■ **INSTRUCTIONS TO FOLLOW**
Every line from the beginning of the records below up to the one holding "Сербии (39, 1052)" should be quoted exactly; leave out the rest.

[Records contained in a dataset]

++++

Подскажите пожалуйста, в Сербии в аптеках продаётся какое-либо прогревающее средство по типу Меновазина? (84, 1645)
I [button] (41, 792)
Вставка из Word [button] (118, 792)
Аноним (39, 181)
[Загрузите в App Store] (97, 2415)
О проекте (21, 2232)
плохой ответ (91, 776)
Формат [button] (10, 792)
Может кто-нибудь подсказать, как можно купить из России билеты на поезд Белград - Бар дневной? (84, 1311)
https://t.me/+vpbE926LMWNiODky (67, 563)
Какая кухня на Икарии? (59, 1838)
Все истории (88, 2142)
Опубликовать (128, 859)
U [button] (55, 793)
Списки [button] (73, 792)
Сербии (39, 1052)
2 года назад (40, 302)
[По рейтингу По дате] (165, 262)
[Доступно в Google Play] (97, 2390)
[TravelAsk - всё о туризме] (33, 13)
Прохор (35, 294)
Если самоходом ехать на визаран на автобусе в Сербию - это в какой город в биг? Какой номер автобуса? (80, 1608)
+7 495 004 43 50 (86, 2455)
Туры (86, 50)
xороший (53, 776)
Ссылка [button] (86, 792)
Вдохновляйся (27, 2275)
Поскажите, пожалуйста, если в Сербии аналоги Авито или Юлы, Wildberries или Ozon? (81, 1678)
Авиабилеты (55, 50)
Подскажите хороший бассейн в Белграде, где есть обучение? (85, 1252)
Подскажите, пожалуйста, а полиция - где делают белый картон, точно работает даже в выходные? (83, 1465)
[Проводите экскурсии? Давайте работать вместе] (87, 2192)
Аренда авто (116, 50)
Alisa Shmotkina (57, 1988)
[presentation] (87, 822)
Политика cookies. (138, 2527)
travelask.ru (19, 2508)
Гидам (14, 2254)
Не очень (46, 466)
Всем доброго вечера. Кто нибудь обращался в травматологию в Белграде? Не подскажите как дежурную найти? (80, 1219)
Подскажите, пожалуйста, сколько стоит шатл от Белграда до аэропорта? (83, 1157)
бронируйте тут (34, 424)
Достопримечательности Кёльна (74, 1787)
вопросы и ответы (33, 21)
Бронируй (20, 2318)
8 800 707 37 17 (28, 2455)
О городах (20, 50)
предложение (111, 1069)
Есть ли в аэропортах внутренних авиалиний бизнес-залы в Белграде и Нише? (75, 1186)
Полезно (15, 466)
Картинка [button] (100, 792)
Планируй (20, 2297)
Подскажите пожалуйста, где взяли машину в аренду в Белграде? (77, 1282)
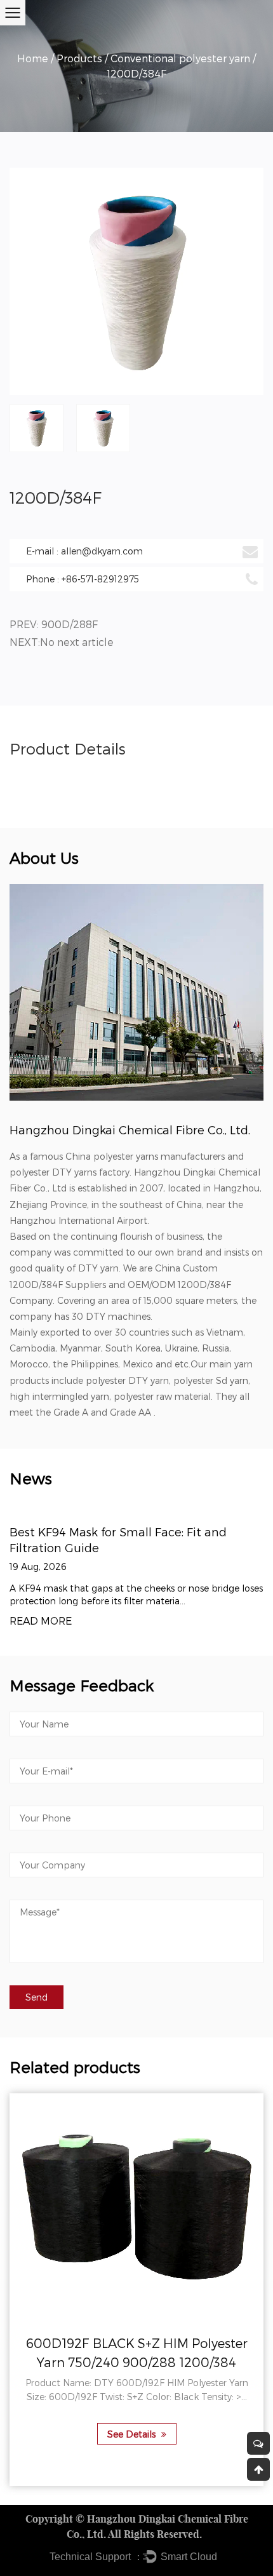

++++

■ **TASK OUTPUT**
Подскажите пожалуйста, в Сербии в аптеках продаётся какое-либо прогревающее средство по типу Меновазина? (84, 1645)
I [button] (41, 792)
Вставка из Word [button] (118, 792)
Аноним (39, 181)
[Загрузите в App Store] (97, 2415)
О проекте (21, 2232)
плохой ответ (91, 776)
Формат [button] (10, 792)
Может кто-нибудь подсказать, как можно купить из России билеты на поезд Белград - Бар дневной? (84, 1311)
https://t.me/+vpbE926LMWNiODky (67, 563)
Какая кухня на Икарии? (59, 1838)
Все истории (88, 2142)
Опубликовать (128, 859)
U [button] (55, 793)
Списки [button] (73, 792)
Сербии (39, 1052)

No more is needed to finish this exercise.